
Figures (10)

• Figure 1: $(a)$ Schematic of $N$ resonators with distinct frequencies $\omega_R$, $\omega_R(1+\delta)$, ..., $\omega_R(1+\delta)^{N-1}$ coupled to a single readout bus. DM sources $s_{\mathrm{DM}}$ driving each resonator have the same frequency, but potentially different phases, depending on the resonator separation $d$. The bus-resonator interaction is parametrized by coupling constants $\kappa$. Typical parameter choices are given in the box. $(b)$ Signal power comparison (computed using coupled mode theory) demonstrates the scaling advantage of frequency multiplexing. Left: Same-frequency resonators ($\omega_R$, critically coupled) exhibit power saturation, preventing $N$-scaling, when the linear size of the array exceeds the DM coherence length. Right: Frequency-diverse resonators $\omega_R(1+\delta)^{i-1}$ eliminate inter-resonator interference, enabling independent operation and broadband coverage. This analysis provides the foundation for the experimental architecture presented in \ref{['fig:setup']}.
• Figure 2: Conceptual architecture for wafer-scale DM detection. Periodically-modulated resonators (inset, with discretely varied refractive indicies $n_1$ and $n_2$) provide phase matching for efficient DM-photon coupling. Frequency-multiplexed readout enables parallel monitoring of hundreds of potential DM masses, while low dark count single-photon detectors provide the noise performance needed for discovery.
• Figure 3: Projected axion-photon coupling sensitivity assuming SNR=1 in \ref{['eq:snr']}. The bold colored lines show future sensitivity projections for different experimental configurations: SNSPD-based detectors (blue/green) covering 0.1--1.12 eV and CCD-based detectors (red) covering 1.12--2 eV mass ranges. Our approach can probe couplings $g_{a\gamma} < 10^{-10}$ GeV$^{-1}$, reaching into the theoretically motivated QCD axion band (yellow). Solid lines represent near-term projections with $Q=500$ resonators, while dashed lines show potential improvements with higher-$Q$ resonators over longer integration times. The green line demonstrates the exceptional sensitivity achievable in a narrow mass range with $Q=50000$ resonators and 1-year integration time. For context, current limits from CAST CAST:2017uph, stellar evolution constraints Ayala:2014peaDolan:2022kul (gray dashed line), and telescope-based searches Todarello:2023hdkGrin:2006awJanish:2023kviYin:2024lla (MUSE, JWST, WINERED) are shown as well, taken from the repository AxionLimits AxionLimits.
• Figure 4: Projected kinetic mixing sensitivity for DP DM detection using SNSPD-based detectors (blue/green) and CCD-based detectors (red) with two different experimental scales. Also shown are the existing limits from solar dark photon searches (Xenon1T An:2020bxd) and direct detection experiments (LAMPOST Chiles:2021gxk).
• Figure 5: The normalized amplitude $\left(\sqrt{V^-1\int_V \varepsilon|{\bf E}|^2}\right)^{-1}\int_0^{2\pi}\frac{d\phi}{2\pi} E_y(r,z) \times \frac{r}{R_0}$ for a fine-tuned $m=1,K=0$ confined mode in a cylindrical fiber Bragg grating is shown. This mode has a non-zero overlap factor $\eta$ and therefore couples to the DM source. We took a a periodic relative permittivity $\varepsilon= \frac{1}{2} (\varepsilon_1-\varepsilon_2) \left[1+\sin (2 \pi z/\Lambda)\right]+\varepsilon_2$ with $\varepsilon_2=1,\varepsilon_1=5$ in the core and $n_o=1$ in the cladding.

> **What you have to do**: Summarize the figure captions in two sentences. Work only from the figure captions above.

> **Listed entries**:
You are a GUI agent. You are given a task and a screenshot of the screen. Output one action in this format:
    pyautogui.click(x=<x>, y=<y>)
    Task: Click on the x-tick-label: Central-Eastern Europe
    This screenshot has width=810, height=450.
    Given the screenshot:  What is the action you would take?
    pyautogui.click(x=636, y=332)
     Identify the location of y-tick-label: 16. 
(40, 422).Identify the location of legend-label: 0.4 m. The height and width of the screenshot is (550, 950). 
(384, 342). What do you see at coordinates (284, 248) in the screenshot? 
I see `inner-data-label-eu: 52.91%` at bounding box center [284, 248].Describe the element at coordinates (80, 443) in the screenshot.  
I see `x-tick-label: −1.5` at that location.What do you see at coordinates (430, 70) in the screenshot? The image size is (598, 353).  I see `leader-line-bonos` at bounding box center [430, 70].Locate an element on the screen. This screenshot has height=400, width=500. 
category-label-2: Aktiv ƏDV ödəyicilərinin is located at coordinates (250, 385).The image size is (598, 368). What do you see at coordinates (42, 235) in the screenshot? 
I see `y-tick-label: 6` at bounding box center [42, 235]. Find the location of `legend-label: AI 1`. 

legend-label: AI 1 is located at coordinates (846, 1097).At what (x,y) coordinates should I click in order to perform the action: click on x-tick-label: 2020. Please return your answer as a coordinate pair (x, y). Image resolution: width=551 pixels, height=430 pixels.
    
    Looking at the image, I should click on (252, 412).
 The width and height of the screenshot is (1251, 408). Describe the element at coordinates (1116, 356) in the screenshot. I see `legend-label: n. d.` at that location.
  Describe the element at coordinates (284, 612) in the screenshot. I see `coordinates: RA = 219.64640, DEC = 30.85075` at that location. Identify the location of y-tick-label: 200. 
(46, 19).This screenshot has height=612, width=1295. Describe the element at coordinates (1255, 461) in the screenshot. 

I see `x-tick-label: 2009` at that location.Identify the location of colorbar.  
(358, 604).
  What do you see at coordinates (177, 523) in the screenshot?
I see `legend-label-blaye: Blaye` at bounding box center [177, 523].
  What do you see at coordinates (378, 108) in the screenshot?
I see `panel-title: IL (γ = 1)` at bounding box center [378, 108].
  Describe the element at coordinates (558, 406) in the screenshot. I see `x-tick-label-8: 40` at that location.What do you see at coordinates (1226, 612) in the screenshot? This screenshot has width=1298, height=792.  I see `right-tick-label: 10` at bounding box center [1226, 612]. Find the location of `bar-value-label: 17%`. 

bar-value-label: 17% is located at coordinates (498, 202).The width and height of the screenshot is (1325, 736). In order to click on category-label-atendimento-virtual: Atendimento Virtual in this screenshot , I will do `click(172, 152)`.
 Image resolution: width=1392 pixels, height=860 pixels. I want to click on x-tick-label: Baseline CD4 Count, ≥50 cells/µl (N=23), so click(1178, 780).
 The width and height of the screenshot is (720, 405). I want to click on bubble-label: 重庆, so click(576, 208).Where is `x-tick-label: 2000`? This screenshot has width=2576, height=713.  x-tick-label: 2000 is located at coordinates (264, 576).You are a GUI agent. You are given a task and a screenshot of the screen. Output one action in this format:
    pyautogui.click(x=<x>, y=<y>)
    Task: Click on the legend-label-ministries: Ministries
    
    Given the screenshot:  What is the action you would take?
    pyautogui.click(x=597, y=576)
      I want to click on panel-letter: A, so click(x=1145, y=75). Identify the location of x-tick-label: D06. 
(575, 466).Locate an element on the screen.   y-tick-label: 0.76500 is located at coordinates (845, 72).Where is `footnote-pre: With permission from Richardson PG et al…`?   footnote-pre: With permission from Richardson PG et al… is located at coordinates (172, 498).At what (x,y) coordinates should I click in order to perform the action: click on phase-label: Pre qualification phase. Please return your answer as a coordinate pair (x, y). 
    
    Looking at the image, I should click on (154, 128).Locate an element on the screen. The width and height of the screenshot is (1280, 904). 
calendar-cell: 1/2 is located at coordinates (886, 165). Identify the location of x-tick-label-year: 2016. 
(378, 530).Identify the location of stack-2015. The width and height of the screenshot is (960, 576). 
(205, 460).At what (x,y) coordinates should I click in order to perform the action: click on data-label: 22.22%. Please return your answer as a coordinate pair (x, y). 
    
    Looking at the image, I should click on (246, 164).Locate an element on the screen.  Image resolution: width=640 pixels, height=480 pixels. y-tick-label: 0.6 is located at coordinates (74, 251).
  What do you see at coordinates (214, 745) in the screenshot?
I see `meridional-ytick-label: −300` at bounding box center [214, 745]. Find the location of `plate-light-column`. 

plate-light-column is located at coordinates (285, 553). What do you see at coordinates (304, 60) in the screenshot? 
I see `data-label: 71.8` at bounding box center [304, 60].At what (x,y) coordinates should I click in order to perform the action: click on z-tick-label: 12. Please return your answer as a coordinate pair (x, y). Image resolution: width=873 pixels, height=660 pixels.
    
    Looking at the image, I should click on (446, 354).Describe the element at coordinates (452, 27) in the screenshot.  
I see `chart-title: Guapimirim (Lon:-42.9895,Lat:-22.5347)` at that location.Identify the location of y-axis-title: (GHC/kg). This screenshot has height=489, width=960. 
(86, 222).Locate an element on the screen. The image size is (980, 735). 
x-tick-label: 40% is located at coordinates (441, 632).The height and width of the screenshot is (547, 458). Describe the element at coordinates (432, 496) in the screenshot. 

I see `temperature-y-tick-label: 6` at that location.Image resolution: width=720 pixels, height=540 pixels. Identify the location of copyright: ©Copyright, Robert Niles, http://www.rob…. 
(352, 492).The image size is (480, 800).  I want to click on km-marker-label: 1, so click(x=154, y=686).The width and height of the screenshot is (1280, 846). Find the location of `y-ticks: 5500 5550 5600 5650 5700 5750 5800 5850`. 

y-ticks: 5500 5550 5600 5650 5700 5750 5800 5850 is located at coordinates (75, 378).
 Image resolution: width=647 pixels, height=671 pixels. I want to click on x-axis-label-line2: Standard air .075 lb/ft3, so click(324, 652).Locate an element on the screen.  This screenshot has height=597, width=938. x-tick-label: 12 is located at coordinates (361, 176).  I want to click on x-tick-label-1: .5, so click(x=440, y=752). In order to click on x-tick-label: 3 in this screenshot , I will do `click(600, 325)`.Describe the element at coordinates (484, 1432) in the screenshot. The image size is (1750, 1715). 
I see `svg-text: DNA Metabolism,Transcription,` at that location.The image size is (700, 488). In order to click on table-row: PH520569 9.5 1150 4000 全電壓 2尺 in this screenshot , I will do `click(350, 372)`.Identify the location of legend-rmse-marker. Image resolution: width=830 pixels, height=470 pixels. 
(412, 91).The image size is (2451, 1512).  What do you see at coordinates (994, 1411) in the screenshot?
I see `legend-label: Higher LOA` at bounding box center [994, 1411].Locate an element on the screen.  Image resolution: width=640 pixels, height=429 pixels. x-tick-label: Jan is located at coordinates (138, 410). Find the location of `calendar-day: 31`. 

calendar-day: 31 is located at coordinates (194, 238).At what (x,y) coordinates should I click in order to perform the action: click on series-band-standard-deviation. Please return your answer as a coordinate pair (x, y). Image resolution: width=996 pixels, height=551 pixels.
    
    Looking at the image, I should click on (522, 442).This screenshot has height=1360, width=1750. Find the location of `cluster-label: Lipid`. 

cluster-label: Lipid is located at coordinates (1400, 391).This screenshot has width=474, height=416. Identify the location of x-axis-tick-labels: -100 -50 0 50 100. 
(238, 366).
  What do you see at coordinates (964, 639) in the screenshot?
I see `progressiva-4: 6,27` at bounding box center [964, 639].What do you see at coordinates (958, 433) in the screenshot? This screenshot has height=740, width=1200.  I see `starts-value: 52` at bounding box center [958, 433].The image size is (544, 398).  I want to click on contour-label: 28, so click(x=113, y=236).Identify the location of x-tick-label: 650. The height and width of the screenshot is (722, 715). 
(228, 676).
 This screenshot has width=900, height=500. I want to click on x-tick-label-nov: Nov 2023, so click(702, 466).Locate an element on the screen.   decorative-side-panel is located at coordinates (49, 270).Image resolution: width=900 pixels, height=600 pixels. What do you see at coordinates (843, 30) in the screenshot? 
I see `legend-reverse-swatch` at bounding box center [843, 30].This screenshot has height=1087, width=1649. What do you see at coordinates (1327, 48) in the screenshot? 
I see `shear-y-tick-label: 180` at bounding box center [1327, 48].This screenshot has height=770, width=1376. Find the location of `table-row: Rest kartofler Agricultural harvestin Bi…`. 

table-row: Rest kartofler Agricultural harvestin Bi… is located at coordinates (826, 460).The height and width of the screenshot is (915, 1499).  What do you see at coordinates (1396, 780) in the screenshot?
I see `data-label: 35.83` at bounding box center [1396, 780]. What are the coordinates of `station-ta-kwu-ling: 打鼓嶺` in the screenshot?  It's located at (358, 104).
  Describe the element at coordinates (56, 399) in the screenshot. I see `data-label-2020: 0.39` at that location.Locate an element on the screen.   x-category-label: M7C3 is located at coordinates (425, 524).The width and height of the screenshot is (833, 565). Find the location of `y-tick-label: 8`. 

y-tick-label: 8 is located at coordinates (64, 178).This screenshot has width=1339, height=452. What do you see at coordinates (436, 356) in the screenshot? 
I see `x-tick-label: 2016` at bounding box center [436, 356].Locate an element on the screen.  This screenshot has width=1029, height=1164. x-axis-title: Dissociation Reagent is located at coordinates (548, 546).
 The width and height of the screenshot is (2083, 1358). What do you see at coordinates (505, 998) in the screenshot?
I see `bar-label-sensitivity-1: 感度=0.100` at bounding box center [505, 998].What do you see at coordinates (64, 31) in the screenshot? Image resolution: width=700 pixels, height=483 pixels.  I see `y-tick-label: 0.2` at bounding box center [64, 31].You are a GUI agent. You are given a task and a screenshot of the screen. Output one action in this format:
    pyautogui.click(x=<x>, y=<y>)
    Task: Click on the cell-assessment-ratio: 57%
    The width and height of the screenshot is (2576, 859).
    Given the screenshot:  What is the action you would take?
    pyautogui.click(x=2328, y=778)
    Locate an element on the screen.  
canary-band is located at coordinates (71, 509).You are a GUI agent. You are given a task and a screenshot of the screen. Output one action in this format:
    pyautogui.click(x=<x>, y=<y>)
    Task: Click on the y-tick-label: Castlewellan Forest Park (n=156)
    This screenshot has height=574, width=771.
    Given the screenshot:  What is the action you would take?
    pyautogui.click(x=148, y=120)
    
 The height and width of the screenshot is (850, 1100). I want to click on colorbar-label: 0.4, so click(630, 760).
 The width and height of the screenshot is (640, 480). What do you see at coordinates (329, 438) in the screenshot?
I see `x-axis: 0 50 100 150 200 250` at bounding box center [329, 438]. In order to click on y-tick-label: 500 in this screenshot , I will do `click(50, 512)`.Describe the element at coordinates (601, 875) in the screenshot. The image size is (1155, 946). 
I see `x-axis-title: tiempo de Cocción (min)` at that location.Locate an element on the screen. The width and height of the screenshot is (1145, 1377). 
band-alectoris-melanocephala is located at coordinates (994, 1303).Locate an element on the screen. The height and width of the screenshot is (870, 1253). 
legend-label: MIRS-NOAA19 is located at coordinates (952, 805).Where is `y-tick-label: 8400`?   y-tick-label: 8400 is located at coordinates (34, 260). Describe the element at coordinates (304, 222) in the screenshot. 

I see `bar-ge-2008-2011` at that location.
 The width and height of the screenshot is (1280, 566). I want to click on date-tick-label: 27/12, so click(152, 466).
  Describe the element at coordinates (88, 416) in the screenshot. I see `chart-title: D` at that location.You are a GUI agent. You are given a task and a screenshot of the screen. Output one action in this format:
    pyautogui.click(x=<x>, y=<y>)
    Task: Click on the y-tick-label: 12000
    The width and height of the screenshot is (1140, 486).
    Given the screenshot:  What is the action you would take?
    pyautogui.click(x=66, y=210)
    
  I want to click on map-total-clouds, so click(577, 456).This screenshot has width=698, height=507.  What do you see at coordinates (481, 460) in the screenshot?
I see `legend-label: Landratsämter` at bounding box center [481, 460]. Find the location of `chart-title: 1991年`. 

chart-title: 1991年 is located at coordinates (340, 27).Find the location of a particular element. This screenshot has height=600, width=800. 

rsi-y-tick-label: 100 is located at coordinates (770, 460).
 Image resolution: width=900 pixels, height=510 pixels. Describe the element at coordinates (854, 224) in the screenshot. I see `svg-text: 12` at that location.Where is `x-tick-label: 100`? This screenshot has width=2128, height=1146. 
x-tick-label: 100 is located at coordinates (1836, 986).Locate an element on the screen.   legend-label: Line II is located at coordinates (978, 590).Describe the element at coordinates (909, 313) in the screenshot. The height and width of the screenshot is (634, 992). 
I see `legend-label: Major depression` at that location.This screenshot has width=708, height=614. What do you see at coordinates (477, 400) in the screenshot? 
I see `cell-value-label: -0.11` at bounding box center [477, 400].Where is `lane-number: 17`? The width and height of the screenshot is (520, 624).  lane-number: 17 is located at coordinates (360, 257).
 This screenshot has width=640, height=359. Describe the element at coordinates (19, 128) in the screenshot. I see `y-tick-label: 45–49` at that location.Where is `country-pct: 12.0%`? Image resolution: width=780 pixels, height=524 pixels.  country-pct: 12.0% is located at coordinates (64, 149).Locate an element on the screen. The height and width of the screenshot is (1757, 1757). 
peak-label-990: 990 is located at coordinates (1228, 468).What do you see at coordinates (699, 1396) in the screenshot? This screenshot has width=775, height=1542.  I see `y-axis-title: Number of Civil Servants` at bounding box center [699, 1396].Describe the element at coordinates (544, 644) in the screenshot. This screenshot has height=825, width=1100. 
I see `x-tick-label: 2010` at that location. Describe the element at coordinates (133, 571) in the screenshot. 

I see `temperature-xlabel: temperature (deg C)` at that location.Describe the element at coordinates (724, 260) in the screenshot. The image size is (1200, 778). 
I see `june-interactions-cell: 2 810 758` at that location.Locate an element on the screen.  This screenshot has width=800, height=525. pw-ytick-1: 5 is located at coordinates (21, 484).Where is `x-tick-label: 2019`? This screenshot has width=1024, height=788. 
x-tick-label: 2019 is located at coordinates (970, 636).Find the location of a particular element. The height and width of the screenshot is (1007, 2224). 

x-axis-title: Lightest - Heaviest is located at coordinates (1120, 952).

> **Result of this exercise**: The figure captions describe resonators with distinct frequencies coupled to a single readout bus, which avoids the power saturation seen with same-frequency resonators, and a wafer-scale DM detection architecture that uses periodically modulated resonators, frequency-multiplexed readout, and low dark count single-photon detectors. They also show projected axion-photon coupling and kinetic mixing sensitivities for SNSPD-based and CCD-based detectors, as well as a confined mode in a cylindrical fiber Bragg grating that couples to the DM source.